Land change models are valuable in development policy, helping guide more appropriate decisions for resource management and the natural environment at a variety of scales ranging from a small piece of land to the entire spatial extent. Moreover, developments within land-cover, environmental and socio-economic data (as well as within technological infrastructures) have increased opportunities for land change modeling to help support and influence decisions that affect human-environment systems, as national and international attention increasingly focuses on issues of global climate change and sustainability.
- 1 Key concepts and other terminology
- 2 Importance of land change modeling
- 3 Model uncertainty
- 4 Approaches to land change modeling
- 5 Implementation opportunities for land change modeling
- 6 Improvement and advancement of land change modeling
- 7 See also
- 8 References
Key concepts and other terminology
These are key concepts and various other terminologies necessary to understand the topic of land change modeling.
|Pattern||a description of the change||Land Use||see link|
|Process||specific mechanisms that cause the change to happen||Projection||a representation of the future under a specific set of assumptions|
|Calibration||a procedure in which data is used to determine the parameters of the model||Forecasting||see link|
|Diagnosis||see link||Prediction||see link|
|Drivers||variables that affect land change outcomes||Scale||see link|
|Equifinality||see link||Normative||the characteristic of being able to address questions of what should be|
|Multifinality||when a single process creates a variety of different patterns||Spatially Explicit Model||a model where a set of geographical locations is used for the specification of the data and output|
|Land Change||changes within the characteristics of a land surface, usually influenced by human action that alters environmental system conditions||Stationary||a phenomenon where a pattern or process of change is stable across space and time. While change can occur, it will be an even and stable amount of change across space and time.|
|Land Cover||see link||Positive||the characteristic of being able to be rationally quantified, and being able to address questions of what is and what will be|
|Land System||see link||n/a||n/a|
Importance of land change modeling
Changes in land systems have consequences for climate and environmental change on every scale. Therefore, decisions and policies in relation to land systems are very important for reacting these changes and working towards a more sustainable society and planet.
Land change models are significant in their ability to help guide the land systems to positive societal and environmental outcomes at a time when attention to changes across land systems is increasing.
A plethora of science and practitioner communities have been able to advance the amount and quality of data in land change modeling in the past few decades. That has influenced the development of methods and technologies in model land change. The multitudes of land change models that have been developed are significant in their ability to address land system change and useful in various science and practitioner communities.

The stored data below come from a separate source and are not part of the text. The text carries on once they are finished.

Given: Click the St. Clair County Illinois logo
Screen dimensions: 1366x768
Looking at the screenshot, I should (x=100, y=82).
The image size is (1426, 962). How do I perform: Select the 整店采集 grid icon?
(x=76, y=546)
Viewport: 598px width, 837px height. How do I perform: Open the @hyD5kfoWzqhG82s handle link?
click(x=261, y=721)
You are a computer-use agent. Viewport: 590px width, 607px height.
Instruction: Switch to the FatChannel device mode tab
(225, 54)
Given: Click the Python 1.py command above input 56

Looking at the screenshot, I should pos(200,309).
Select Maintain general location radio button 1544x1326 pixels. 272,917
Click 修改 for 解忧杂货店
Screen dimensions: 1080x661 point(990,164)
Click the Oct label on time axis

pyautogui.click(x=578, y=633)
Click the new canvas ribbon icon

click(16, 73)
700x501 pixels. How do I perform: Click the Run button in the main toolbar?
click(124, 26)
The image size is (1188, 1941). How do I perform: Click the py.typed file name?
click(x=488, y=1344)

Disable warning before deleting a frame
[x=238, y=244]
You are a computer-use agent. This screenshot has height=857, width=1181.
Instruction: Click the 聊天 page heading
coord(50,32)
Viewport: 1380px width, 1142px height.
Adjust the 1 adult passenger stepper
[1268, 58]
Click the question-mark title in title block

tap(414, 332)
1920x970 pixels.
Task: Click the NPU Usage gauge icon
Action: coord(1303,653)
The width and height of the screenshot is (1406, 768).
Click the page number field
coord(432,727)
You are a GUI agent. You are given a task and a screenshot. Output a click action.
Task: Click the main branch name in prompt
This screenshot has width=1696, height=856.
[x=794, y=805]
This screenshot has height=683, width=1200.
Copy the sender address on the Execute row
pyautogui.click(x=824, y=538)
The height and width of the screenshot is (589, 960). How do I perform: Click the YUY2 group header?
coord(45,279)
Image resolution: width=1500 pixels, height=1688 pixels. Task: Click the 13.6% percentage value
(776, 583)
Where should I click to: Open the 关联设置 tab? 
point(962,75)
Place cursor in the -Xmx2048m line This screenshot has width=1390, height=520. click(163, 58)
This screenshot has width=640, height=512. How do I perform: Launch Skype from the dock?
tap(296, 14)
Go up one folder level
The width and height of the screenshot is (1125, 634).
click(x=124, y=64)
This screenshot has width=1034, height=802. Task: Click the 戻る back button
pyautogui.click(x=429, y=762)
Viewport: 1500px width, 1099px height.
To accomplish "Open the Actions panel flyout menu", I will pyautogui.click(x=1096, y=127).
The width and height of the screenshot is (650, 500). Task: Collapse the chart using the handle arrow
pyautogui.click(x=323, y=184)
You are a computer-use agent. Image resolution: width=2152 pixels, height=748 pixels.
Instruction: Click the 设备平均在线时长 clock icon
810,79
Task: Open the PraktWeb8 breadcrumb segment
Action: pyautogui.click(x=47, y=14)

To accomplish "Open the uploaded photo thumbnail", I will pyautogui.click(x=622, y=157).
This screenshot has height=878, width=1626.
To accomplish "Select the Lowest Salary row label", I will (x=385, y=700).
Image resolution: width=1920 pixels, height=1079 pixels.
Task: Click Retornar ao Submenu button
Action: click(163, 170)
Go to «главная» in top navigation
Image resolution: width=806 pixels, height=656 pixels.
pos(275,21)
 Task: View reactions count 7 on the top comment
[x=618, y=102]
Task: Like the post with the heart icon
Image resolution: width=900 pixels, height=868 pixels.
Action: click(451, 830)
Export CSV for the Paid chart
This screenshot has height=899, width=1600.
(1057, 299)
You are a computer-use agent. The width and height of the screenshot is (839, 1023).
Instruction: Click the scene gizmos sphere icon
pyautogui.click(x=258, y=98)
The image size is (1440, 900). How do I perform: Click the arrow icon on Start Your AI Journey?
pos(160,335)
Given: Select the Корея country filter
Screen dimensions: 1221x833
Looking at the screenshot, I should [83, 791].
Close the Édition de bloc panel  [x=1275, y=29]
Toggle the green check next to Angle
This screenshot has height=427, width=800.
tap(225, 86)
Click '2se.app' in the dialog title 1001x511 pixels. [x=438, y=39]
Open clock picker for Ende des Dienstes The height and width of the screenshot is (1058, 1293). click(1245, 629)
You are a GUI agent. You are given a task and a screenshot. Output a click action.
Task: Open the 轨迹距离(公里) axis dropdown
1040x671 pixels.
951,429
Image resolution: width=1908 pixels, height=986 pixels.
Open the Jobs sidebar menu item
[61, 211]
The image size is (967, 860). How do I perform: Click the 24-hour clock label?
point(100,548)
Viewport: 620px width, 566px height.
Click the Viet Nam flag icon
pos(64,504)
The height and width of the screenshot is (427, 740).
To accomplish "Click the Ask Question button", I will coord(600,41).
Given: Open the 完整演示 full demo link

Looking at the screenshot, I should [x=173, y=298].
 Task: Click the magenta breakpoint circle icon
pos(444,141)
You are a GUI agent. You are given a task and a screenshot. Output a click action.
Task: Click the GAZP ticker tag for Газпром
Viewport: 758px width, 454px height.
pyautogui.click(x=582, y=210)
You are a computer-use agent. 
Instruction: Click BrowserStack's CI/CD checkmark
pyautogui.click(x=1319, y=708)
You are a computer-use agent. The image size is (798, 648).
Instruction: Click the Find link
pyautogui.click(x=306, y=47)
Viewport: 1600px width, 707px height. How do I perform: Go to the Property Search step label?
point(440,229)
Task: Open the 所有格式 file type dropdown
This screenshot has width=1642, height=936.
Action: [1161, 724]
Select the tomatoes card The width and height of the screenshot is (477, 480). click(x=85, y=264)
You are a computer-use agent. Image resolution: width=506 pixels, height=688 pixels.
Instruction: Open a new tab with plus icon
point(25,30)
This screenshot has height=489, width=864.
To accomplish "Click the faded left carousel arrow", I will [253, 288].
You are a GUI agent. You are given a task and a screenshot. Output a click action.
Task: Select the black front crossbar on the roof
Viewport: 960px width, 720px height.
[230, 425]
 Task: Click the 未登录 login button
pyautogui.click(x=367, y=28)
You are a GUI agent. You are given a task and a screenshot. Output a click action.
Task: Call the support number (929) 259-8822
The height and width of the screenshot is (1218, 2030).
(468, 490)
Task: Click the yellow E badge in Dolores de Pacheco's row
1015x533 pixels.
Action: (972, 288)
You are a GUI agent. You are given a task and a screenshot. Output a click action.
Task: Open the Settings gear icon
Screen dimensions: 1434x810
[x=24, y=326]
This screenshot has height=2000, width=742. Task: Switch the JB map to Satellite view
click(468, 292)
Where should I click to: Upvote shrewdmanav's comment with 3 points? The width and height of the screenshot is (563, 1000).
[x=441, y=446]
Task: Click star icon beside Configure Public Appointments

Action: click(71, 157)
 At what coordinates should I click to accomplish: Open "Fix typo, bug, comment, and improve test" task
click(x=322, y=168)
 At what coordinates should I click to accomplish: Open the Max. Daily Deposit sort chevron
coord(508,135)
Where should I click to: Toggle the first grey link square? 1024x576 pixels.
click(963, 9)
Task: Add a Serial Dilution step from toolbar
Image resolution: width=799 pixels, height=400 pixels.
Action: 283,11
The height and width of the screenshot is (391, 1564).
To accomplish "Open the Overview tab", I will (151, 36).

For the science community, land change models are important in their ability to test theories and concepts of land change and its connections to human-environment relationships, as well as explore how these dynamics will change future land systems without real-world observation.
Land change modeling is useful to explore spatial land systems, uses, and covers. Land change modeling can account for complexity within dynamics of land use and land cover by linking with climactic, ecological, biogeochemical, biogeophysical and socioeconomic models. Additionally, LCMs are able to produce spatially explicit outcomes according to the type and complexity within the land system dynamics within the spatial extent. Many biophysical and socioeconomic variables influence and produce a variety of outcomes in land change modeling.
A notable property of all land change models is that they have some irreducible level of uncertainty in the model structure, parameter values, and/or input data. For instance, one uncertainty within land change models is a result from temporal non-stationarity that exists in land change processes, so the further into the future the model is applied, the more uncertain it is. Another uncertainty within land change models are data and parameter uncertainties within physical principles (i.e., surface typology), which leads to uncertainties in being able to understand and predict physical processes.
Furthermore, land change model design are a product of both decision-making and physical processes. Human-induced impact on the socio-economic and ecological environment is important to take into account, as it is constantly changing land cover and sometimes model uncertainty. To avoid model uncertainty and interpret model outputs more accurately, a model diagnosis is used to understand more about the connections between land change models and the actual land system of the spatial extent. The overall importance of model diagnosis with model uncertainty issues is its ability to assess how interacting processes and the landscape are represented, as well as the uncertainty within the landscape and its processes.
Approaches to land change modeling
Machine learning & statistical models
A machine-learning approach uses land-cover data from the past to try to assess how land will change in the future, and works best with large datasets. There are multiple types of machine-learning and statistical models - a study in western Mexico from 2011 found that results from two outwardly similar models were considerably different, as one used a neural network and the other used a simple weights-of-evidence model.
A cellular land change model uses maps of suitability for various types of land use, and compares areas that are immediately adjacent to one another to project changes into the future. Variations in the scale of cells in a cellular model can have significant impacts on model outputs.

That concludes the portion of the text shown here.